> **Paginafragment**:

■ ■ ■ ■ ■ ■ ■

#  > GELUID FORA >  > RECORDING & BROADCAST FORUM - FOTO'S >  >  MiniDisc opgenomen via PC Snic Stage niet afspeelbaar op Pro Denon MD M2000R

## Ballouchic

HELP!
Graag ontvang ik van een specialist terzaken de oplossing voor het volgende:
Ik neem muziek op van PC -> Sonic Stage ( Open MG) uit mijn muziek bestanden naar een Sony MD  Walkman MZ-N1 in SP mode. Deze Mni Discs zou ik graag wille afspelen op mijn Pro Denon M2000R maar het werkt niet de display van de Denon meld  "ERROR 92 " . 
Wat doe ik verkeerd of verzuim ik te doen voor een goede werking zodat mijn opgenomen MD's compatible zijn voor beide toestellen.???
Ik hoop dat iemand mij hiermee uit de problemen help.
Alvast bedank voor jullie reakties!

Marc

----------


## salsa

Verkeerde forum onderwerp denk ik..Had beter bij Recording & Broadcasting Forum gezet kunnen worden...

----------


## Mattheusvz

Ik ben weliswaar geen specialist, maar als ik het probleem zo lees denk ik aan twee dingen:
1. Staat de audio-uitvoer wel correct ingesteld. Volgens mij moet dat 44,1 (o.i.d.) zijn.
2. Waar staat SP voor? Is het een speciaal aangepast afspeelformaat, waardoor je meer/minder op een minidisc kwijt kan? Zo ja, dan is de kans groot dat andere spelers dat formaat kunnen kunnen afspelen.

Ik hoop dat je de goede oplossing weet te vinden.

■ ■ ■ ■ ■ ■ ■

> **Uittreksels materiaal**:
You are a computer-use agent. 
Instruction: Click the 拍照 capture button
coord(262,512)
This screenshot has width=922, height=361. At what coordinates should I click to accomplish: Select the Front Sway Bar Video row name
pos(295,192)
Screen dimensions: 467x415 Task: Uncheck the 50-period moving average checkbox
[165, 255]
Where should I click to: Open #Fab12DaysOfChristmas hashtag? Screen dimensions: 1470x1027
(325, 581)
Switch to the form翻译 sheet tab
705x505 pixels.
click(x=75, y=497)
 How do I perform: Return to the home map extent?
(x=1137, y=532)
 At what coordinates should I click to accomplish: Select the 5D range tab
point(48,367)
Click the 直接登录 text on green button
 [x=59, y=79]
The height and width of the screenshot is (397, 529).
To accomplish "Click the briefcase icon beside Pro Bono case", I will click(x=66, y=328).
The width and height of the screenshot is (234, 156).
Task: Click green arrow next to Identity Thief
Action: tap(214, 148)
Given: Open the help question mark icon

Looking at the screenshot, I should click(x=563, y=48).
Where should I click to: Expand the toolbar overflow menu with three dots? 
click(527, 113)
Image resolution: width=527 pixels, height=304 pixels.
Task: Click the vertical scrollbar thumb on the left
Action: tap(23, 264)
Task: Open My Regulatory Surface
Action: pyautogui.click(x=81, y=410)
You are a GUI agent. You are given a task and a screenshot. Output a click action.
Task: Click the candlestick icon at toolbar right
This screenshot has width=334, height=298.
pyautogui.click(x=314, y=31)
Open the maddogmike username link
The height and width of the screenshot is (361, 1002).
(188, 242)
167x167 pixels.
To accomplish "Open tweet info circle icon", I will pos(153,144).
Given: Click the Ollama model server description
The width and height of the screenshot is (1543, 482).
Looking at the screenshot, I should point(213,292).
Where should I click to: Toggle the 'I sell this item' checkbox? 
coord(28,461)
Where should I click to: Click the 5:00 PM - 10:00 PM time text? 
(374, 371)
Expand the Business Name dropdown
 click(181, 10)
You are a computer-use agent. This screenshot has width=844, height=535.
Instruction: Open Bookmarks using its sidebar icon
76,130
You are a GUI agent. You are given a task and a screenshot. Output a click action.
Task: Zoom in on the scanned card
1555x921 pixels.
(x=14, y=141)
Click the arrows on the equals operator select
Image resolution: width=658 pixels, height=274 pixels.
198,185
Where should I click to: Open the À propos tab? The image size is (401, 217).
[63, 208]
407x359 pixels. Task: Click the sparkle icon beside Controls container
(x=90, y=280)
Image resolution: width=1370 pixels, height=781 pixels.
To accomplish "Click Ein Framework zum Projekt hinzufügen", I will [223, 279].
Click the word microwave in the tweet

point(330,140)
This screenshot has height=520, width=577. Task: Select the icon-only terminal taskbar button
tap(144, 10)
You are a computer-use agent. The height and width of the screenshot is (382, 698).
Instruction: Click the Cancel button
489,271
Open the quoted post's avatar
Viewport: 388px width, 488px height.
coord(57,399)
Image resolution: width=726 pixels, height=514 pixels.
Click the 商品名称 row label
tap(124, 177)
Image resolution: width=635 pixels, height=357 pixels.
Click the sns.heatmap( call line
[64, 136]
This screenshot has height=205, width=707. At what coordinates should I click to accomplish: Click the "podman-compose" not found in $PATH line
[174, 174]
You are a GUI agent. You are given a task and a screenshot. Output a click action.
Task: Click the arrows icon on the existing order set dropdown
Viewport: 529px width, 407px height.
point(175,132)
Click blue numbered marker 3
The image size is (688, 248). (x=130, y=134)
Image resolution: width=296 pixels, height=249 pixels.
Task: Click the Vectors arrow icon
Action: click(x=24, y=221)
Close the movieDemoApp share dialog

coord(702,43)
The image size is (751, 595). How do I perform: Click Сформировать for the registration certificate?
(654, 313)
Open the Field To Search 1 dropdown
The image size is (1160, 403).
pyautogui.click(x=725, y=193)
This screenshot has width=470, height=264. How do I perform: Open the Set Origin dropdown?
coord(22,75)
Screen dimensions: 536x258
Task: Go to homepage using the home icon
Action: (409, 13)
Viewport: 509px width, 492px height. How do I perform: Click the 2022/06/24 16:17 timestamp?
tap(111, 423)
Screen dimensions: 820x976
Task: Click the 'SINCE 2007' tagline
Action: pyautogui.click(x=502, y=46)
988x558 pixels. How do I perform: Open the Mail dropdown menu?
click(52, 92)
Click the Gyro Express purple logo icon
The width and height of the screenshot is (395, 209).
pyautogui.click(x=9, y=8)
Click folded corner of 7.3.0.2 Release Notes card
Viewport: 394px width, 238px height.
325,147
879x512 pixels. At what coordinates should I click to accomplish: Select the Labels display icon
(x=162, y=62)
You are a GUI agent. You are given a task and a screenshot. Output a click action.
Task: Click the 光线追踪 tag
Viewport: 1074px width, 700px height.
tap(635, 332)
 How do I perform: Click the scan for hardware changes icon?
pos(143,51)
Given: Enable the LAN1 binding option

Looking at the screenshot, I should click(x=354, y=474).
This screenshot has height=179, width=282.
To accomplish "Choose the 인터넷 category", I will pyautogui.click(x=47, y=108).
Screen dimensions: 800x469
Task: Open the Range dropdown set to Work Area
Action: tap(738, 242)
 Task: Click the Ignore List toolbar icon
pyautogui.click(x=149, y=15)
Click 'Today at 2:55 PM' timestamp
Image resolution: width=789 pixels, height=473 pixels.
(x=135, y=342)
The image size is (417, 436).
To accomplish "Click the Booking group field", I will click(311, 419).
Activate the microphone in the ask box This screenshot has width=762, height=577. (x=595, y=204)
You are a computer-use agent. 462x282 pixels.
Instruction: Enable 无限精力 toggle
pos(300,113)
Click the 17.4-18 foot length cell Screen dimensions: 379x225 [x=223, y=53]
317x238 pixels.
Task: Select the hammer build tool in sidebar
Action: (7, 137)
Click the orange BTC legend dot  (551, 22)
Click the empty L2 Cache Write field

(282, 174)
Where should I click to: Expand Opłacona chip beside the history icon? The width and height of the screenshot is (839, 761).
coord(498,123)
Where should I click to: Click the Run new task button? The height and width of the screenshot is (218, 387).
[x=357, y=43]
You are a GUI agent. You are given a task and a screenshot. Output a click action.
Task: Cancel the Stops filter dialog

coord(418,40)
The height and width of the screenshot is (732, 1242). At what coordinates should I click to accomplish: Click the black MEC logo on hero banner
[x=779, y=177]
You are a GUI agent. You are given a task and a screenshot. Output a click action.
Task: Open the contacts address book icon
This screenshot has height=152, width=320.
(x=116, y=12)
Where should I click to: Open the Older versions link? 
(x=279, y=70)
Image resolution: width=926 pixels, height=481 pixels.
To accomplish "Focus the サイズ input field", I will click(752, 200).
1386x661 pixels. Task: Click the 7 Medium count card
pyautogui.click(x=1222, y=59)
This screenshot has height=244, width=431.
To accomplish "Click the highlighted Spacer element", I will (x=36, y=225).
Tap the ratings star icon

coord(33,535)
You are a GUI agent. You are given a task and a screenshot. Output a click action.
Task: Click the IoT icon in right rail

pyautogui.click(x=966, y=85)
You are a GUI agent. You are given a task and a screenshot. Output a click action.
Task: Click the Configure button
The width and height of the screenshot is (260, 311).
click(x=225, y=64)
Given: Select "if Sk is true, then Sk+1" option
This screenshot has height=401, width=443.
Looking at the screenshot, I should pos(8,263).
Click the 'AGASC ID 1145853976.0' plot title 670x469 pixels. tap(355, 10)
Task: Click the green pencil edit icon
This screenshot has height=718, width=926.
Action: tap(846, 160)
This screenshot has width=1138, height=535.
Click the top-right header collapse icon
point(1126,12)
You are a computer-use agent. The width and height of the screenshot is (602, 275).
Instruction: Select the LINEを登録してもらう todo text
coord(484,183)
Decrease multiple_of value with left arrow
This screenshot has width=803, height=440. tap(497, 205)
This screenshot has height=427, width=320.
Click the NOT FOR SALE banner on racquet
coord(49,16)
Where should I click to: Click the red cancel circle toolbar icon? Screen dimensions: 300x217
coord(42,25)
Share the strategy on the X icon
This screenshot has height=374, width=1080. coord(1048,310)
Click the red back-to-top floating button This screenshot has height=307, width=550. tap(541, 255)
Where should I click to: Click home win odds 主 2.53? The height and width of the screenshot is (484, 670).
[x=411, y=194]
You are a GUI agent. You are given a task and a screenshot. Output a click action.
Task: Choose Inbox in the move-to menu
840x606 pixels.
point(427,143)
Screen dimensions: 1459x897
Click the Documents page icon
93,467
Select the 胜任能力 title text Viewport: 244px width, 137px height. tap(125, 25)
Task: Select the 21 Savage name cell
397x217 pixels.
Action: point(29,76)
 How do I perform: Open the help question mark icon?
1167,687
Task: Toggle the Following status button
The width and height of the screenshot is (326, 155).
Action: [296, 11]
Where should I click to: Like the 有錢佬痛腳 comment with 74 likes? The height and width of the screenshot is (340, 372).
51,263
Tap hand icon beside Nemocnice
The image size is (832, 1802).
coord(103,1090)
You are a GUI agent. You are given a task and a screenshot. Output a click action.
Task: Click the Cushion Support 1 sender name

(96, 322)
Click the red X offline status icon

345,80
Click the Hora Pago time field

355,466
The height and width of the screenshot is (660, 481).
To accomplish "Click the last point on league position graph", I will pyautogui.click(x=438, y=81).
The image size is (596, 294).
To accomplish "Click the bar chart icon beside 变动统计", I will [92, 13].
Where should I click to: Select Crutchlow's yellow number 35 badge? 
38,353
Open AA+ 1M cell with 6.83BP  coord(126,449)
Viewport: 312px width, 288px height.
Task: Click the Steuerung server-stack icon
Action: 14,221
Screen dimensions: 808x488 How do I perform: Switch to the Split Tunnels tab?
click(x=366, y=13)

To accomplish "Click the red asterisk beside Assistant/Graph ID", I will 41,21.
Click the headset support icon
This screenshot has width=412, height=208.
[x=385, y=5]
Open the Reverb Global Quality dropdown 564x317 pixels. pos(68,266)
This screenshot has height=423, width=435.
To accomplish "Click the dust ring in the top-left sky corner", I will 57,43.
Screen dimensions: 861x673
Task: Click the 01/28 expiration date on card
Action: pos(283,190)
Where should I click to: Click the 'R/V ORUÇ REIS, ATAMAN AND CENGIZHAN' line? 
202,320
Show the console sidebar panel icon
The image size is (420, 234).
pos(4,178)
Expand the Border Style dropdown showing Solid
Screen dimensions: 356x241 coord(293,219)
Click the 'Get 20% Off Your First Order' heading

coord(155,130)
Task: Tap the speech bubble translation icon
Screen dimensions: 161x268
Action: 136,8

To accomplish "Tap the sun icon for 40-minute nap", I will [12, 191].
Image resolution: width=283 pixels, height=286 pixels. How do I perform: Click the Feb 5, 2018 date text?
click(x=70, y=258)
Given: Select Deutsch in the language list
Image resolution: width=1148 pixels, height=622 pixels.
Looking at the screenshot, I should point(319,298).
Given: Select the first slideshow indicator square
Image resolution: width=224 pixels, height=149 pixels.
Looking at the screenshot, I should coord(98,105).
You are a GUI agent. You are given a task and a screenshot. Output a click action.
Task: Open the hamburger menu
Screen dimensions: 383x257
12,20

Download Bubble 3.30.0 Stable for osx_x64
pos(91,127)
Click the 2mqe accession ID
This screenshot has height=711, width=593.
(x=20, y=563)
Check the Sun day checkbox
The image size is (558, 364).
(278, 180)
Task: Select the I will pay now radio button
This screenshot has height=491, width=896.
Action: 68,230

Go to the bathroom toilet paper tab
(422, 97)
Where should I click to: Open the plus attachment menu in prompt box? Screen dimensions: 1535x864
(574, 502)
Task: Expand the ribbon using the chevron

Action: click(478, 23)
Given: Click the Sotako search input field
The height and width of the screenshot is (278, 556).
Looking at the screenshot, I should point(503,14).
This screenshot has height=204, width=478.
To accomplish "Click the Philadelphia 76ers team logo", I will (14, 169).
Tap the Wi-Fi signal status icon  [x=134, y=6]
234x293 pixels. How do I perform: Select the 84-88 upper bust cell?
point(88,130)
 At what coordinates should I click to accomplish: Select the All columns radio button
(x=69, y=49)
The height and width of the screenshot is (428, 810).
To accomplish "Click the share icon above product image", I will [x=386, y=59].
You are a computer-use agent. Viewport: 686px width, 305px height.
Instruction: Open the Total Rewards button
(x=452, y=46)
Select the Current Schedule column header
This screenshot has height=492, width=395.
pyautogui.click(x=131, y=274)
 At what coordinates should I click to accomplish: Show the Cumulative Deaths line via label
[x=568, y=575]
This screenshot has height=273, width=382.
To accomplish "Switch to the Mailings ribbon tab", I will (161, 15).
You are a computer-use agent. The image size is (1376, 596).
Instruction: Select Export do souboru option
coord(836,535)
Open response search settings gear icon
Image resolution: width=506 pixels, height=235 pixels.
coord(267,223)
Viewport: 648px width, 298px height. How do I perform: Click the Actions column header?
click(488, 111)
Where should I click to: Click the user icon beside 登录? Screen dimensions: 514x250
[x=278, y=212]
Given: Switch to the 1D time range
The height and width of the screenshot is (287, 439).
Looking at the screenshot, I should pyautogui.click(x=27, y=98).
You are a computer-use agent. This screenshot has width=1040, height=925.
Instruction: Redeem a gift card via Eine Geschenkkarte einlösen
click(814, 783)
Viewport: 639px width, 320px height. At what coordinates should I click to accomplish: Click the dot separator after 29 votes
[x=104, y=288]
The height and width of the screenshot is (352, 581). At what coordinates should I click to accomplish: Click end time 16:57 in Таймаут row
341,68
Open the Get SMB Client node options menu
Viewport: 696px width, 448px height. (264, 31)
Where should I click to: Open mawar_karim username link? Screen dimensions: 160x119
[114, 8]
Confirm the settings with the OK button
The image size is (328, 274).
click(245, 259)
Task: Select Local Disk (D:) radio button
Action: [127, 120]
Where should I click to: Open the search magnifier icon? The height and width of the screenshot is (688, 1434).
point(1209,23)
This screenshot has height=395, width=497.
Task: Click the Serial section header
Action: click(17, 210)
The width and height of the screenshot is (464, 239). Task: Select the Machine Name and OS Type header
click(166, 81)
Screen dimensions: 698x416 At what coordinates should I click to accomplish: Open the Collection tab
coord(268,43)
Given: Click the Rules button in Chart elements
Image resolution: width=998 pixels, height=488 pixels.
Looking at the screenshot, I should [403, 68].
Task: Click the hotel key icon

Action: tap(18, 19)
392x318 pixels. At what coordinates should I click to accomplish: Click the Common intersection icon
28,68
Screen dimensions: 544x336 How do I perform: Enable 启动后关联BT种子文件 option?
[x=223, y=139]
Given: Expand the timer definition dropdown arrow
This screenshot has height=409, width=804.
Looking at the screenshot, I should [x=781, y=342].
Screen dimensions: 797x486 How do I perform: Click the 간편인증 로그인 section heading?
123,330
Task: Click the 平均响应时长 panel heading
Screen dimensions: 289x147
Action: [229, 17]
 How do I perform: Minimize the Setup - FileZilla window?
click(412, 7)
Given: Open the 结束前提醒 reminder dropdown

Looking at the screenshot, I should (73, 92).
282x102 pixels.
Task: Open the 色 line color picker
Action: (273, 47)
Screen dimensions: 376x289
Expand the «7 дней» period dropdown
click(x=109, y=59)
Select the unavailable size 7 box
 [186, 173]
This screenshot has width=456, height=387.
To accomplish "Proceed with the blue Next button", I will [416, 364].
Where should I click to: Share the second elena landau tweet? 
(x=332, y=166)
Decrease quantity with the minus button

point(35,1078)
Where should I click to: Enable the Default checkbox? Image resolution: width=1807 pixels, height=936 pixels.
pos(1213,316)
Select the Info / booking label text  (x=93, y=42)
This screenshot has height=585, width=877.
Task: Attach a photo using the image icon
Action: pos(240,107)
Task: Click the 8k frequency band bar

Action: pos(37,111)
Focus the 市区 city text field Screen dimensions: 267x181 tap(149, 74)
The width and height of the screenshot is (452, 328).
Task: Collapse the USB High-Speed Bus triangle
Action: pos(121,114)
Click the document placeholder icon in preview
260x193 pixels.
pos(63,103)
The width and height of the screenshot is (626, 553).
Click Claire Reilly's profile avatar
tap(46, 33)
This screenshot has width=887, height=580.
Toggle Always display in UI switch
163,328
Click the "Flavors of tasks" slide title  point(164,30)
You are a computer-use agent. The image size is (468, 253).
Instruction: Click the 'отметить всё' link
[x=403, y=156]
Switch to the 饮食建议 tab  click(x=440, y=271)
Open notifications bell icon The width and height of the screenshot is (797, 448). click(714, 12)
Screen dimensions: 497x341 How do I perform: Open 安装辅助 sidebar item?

■ ■ ■ ■ ■ ■ ■

Schrijf uit de forumdraad over de MiniDisc letterlijk alles over vanaf "Verkeerde forum onderwerp" tot en met "weet te vinden.".

Verkeerde forum onderwerp denk ik..Had beter bij Recording & Broadcasting Forum gezet kunnen worden...

----------


## Mattheusvz

Ik ben weliswaar geen specialist, maar als ik het probleem zo lees denk ik aan twee dingen:
1. Staat de audio-uitvoer wel correct ingesteld. Volgens mij moet dat 44,1 (o.i.d.) zijn.
2. Waar staat SP voor? Is het een speciaal aangepast afspeelformaat, waardoor je meer/minder op een minidisc kwijt kan? Zo ja, dan is de kans groot dat andere spelers dat formaat kunnen kunnen afspelen.

Ik hoop dat je de goede oplossing weet te vinden.